**DATA RECORDS**
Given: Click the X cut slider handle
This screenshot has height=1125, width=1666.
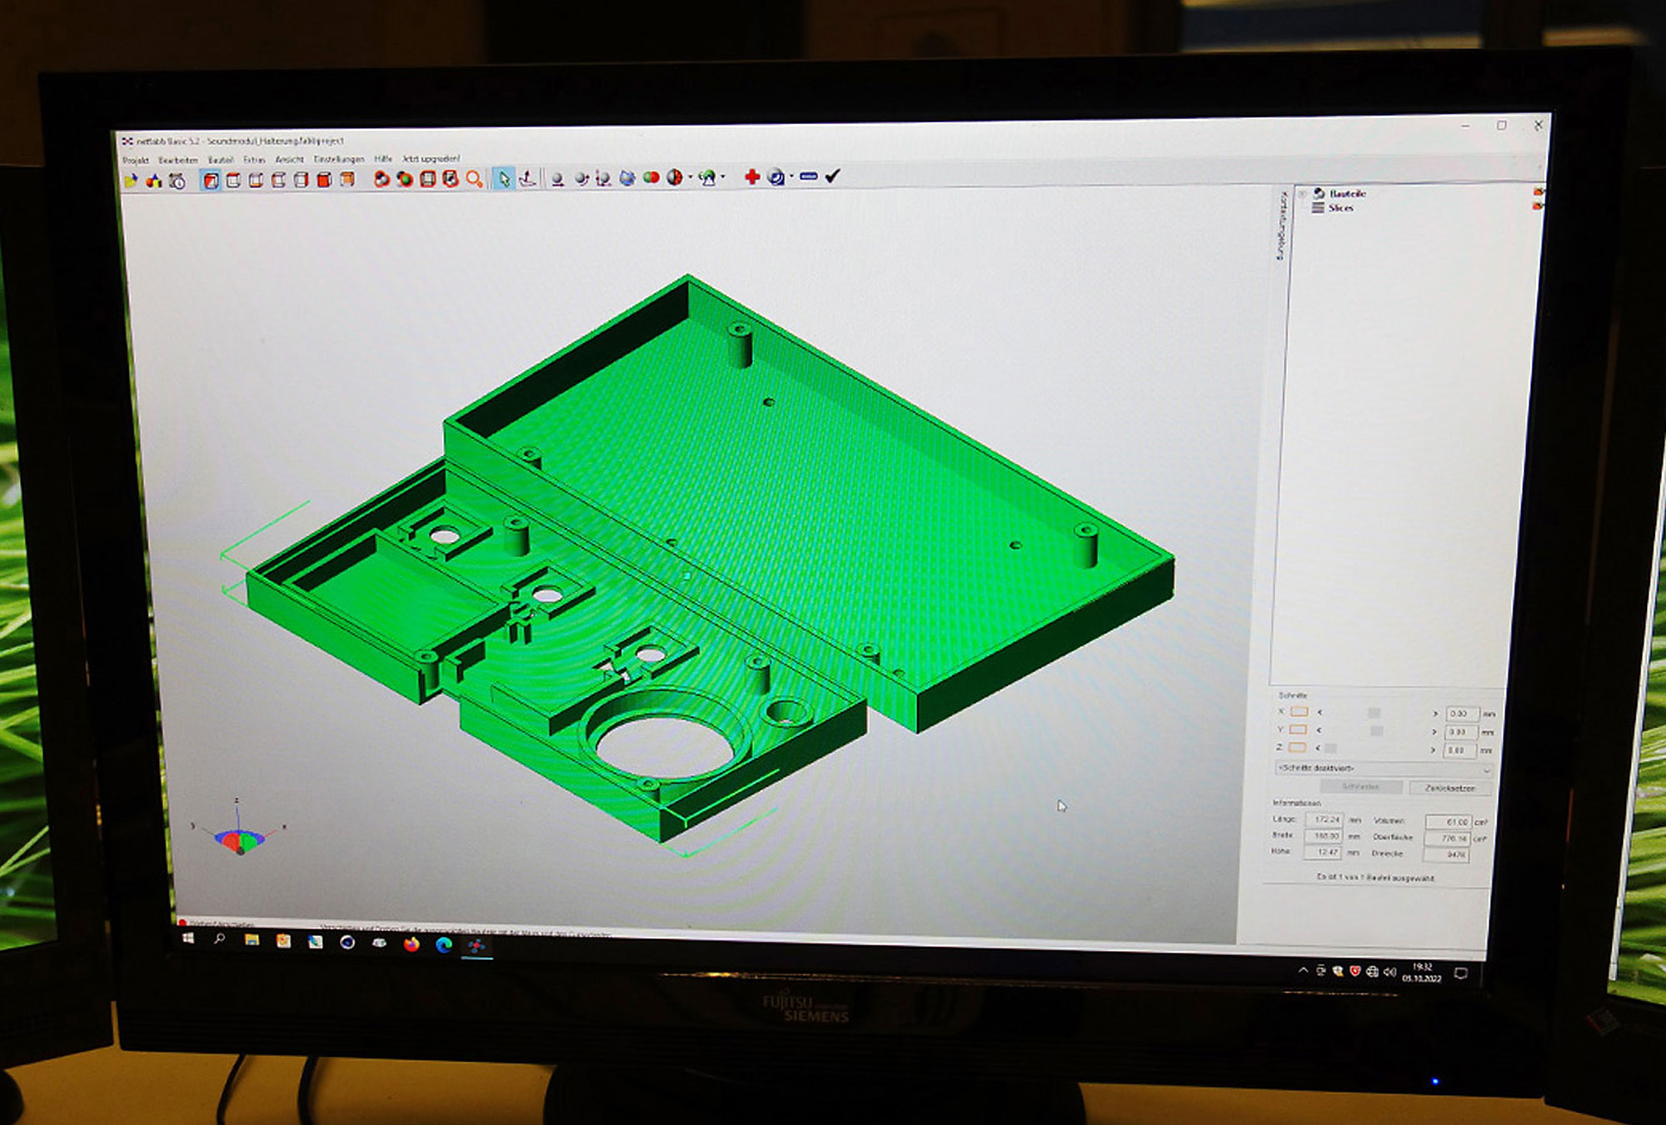Looking at the screenshot, I should [1374, 713].
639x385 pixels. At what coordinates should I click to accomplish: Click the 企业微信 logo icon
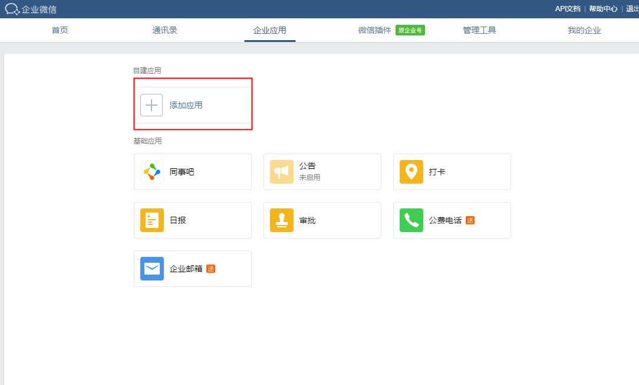pyautogui.click(x=12, y=9)
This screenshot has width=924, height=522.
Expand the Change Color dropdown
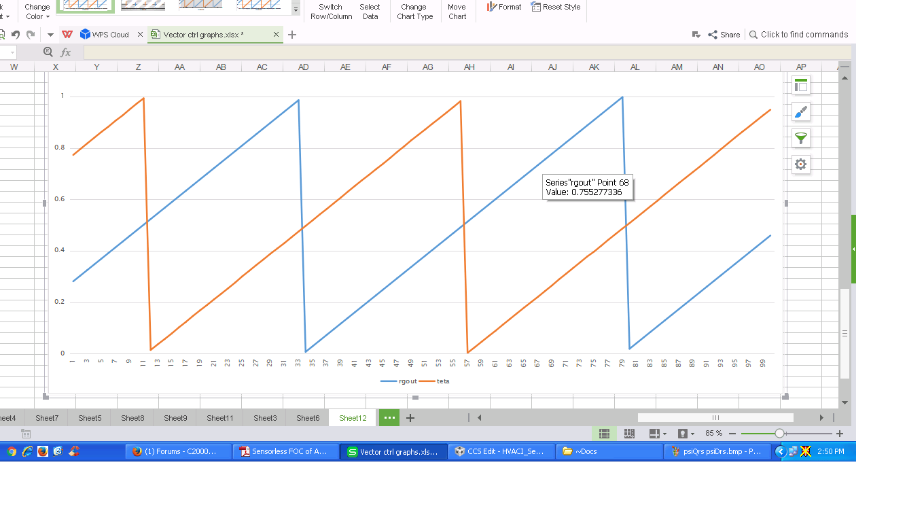(x=37, y=12)
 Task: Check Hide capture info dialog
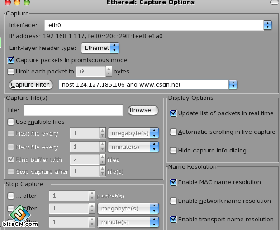pos(173,151)
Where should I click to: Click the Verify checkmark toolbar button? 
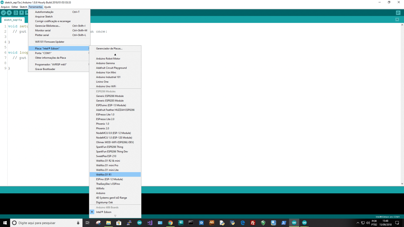4,13
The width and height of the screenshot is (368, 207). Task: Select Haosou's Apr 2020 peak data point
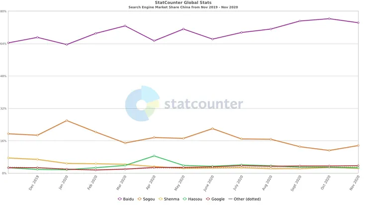(x=154, y=156)
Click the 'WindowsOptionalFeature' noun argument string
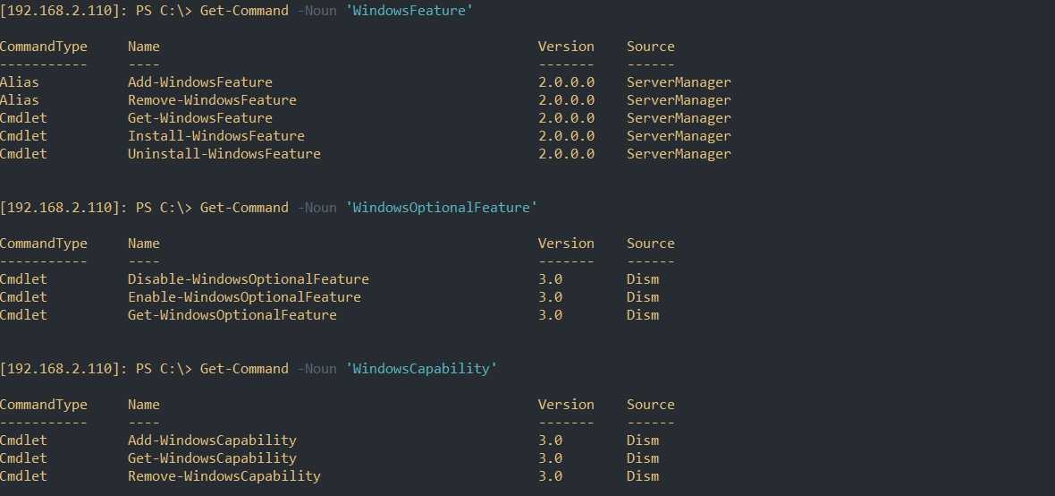 pyautogui.click(x=442, y=208)
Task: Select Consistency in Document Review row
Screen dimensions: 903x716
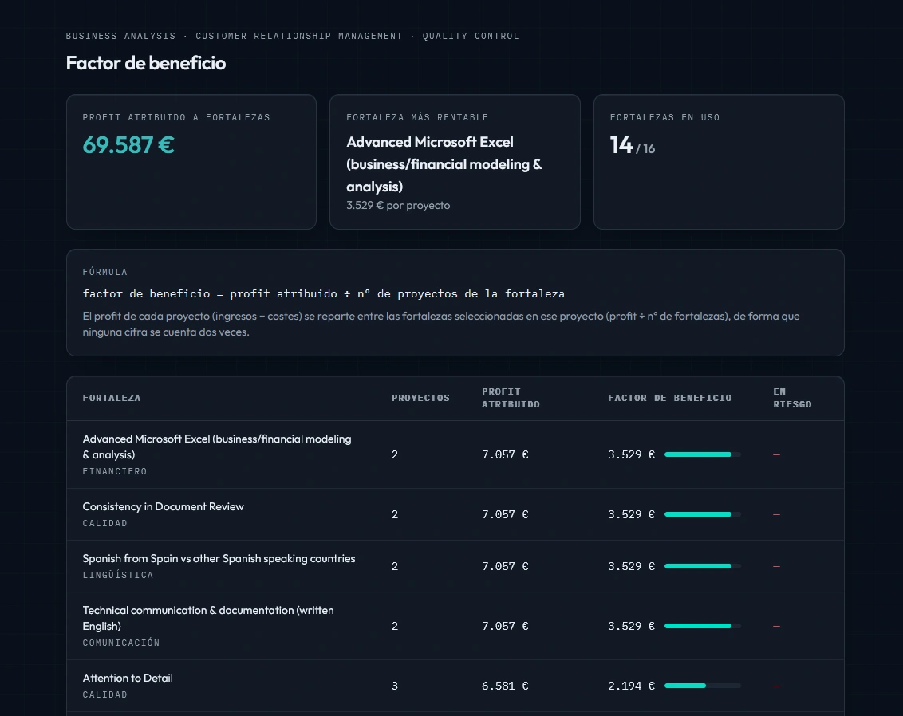Action: 455,514
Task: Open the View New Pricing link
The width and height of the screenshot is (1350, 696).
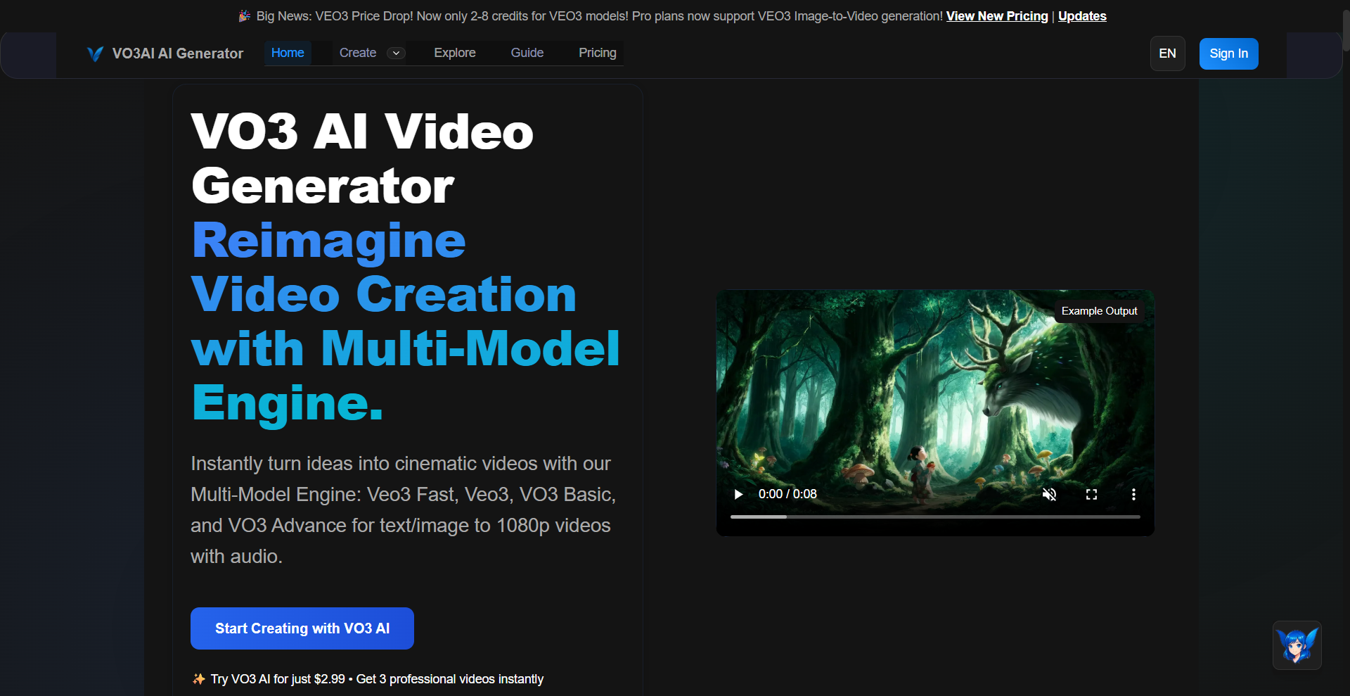Action: 996,15
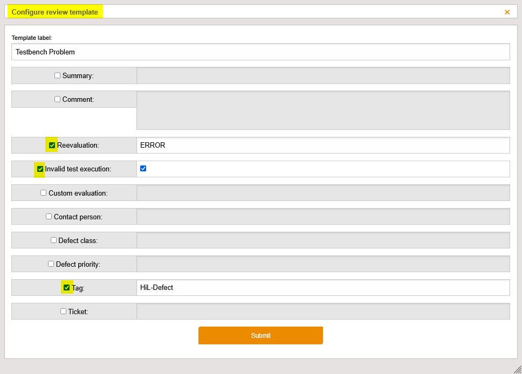Enable the Comment checkbox
This screenshot has width=522, height=374.
57,99
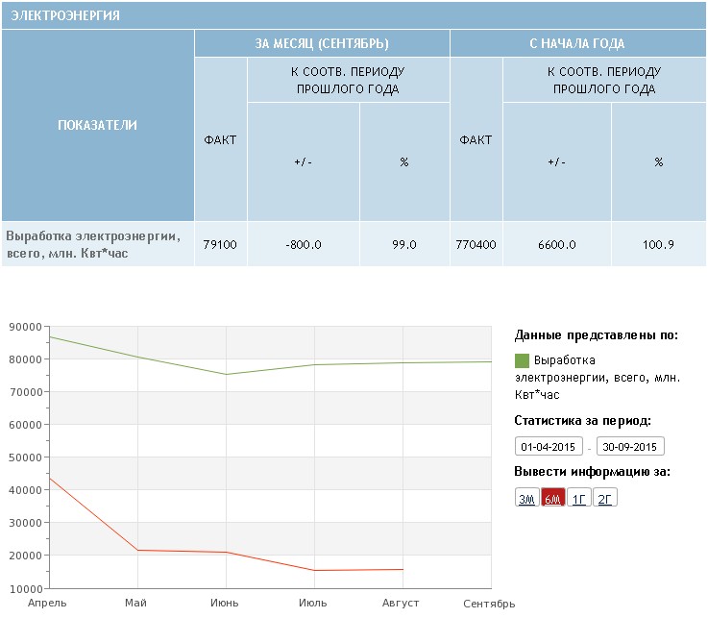The image size is (708, 618).
Task: Click the start date field 01-04-2015
Action: (549, 447)
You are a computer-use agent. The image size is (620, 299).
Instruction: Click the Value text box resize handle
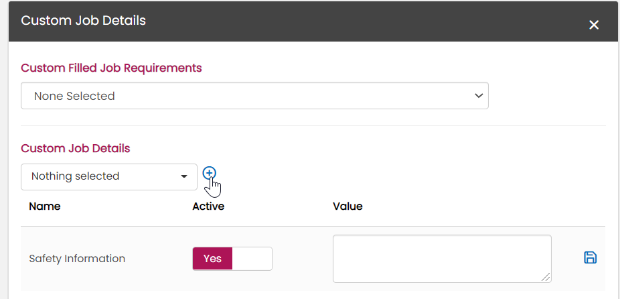coord(546,278)
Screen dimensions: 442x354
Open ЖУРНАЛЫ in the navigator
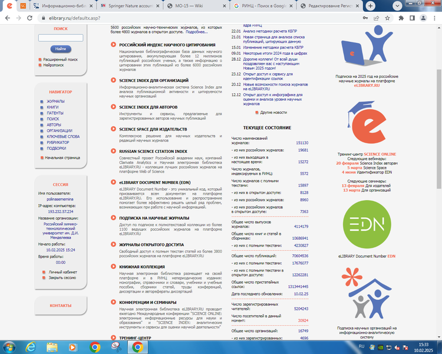[x=56, y=101]
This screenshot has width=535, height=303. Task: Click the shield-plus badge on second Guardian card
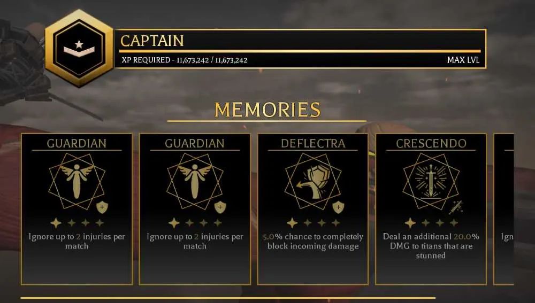220,207
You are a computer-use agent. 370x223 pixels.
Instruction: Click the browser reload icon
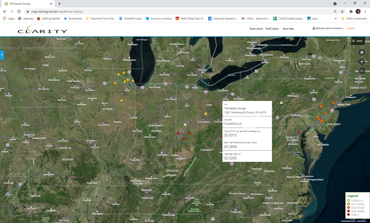[x=19, y=11]
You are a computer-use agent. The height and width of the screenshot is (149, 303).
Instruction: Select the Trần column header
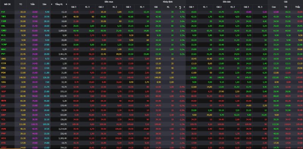tap(33, 4)
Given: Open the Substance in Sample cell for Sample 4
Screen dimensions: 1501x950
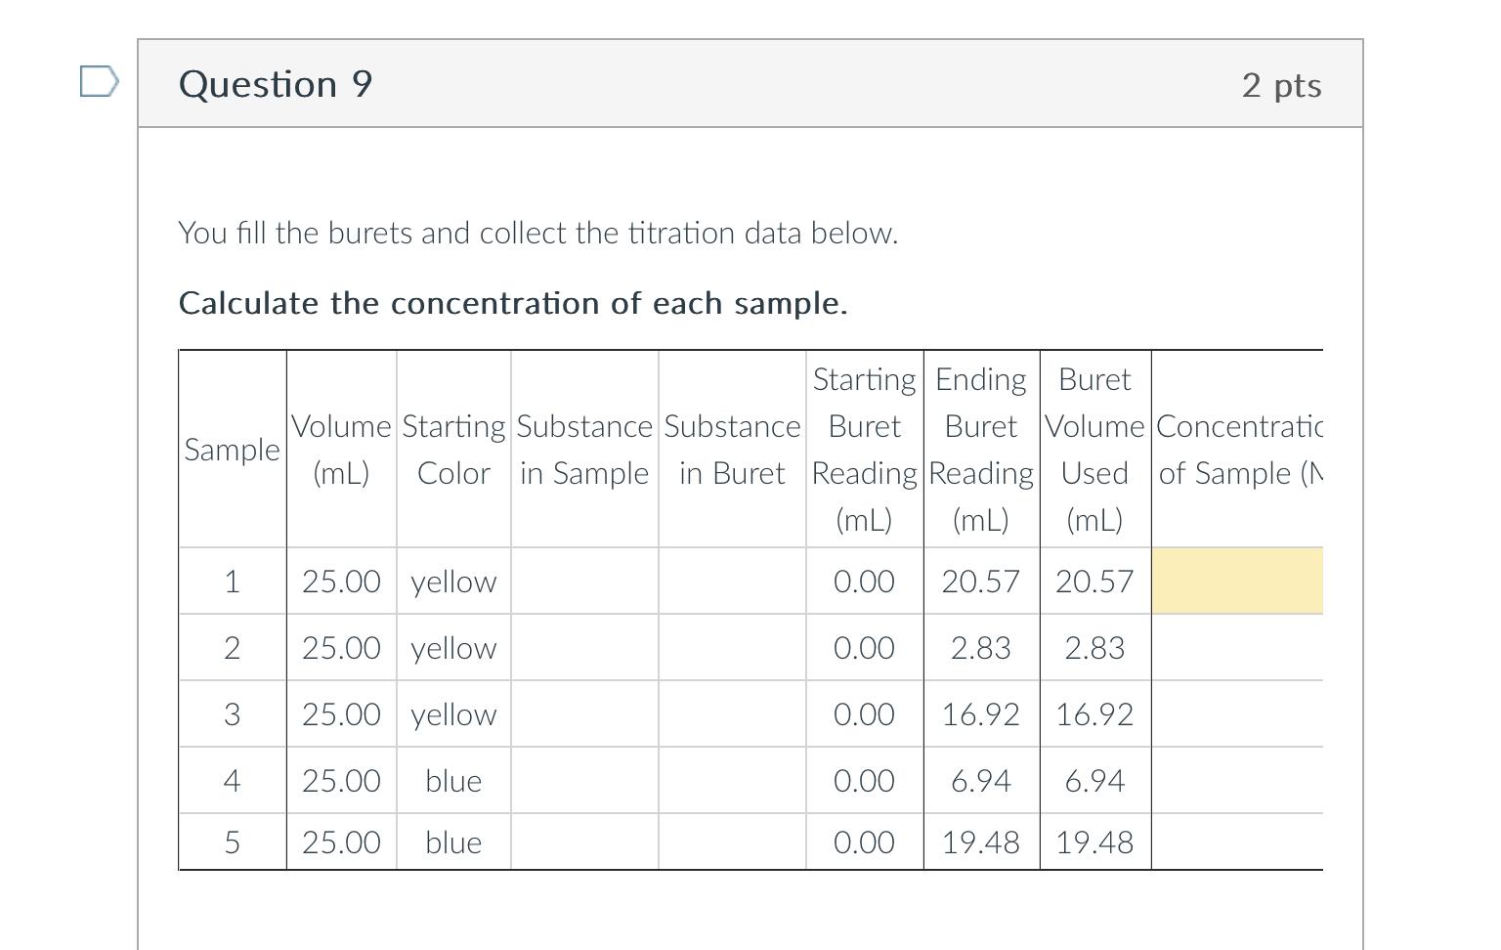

**WHAT IS REQUIRED**
Recast the rows above as a numbered list with one line per item, dropping any blank lines. Leave the pictures out of your answer.

**SOLVED EXERCISE**
1. Given: Click the X cut slider handle
2. This screenshot has height=1125, width=1666.
3. Looking at the screenshot, I should [1374, 713].
4. 639x385 pixels. At what coordinates should I click to accomplish: Click the 企业微信 logo icon
5. pyautogui.click(x=12, y=9)
6. This screenshot has width=924, height=522.
7. Expand the Change Color dropdown
8. (x=37, y=12)
9.  Task: Check Hide capture info dialog
10. pos(173,151)
11. Where should I click to: Click the Verify checkmark toolbar button? 
12. 4,13
13. The width and height of the screenshot is (368, 207). Task: Select Haosou's Apr 2020 peak data point
14. (x=154, y=156)
15. Click the 'WindowsOptionalFeature' noun argument string
16.  pyautogui.click(x=442, y=208)
17. Task: Select Consistency in Document Review row
18. Screen dimensions: 903x716
19. Action: 455,514
20. Task: Open the View New Pricing link
21. The width and height of the screenshot is (1350, 696).
22. Action: 996,15
23. Enable the Comment checkbox
24. This screenshot has width=522, height=374.
25. 57,99
26. The image size is (708, 618).
27. Task: Click the start date field 01-04-2015
28. Action: (549, 447)
29. You are a computer-use agent. The image size is (620, 299).
30. Instruction: Click the Value text box resize handle
31. coord(546,278)
32. Screen dimensions: 442x354
33. Open ЖУРНАЛЫ in the navigator
34. [x=56, y=101]
35. This screenshot has width=535, height=303. Task: Click the shield-plus badge on second Guardian card
36. 220,207
37. You are a computer-use agent. 370x223 pixels.
38. Instruction: Click the browser reload icon
39. [x=19, y=11]
40. You are a computer-use agent. The height and width of the screenshot is (149, 303).
41. Instruction: Select the Trần column header
42. tap(33, 4)
43. Given: Open the Substance in Sample cell for Sample 4
44. Screen dimensions: 1501x950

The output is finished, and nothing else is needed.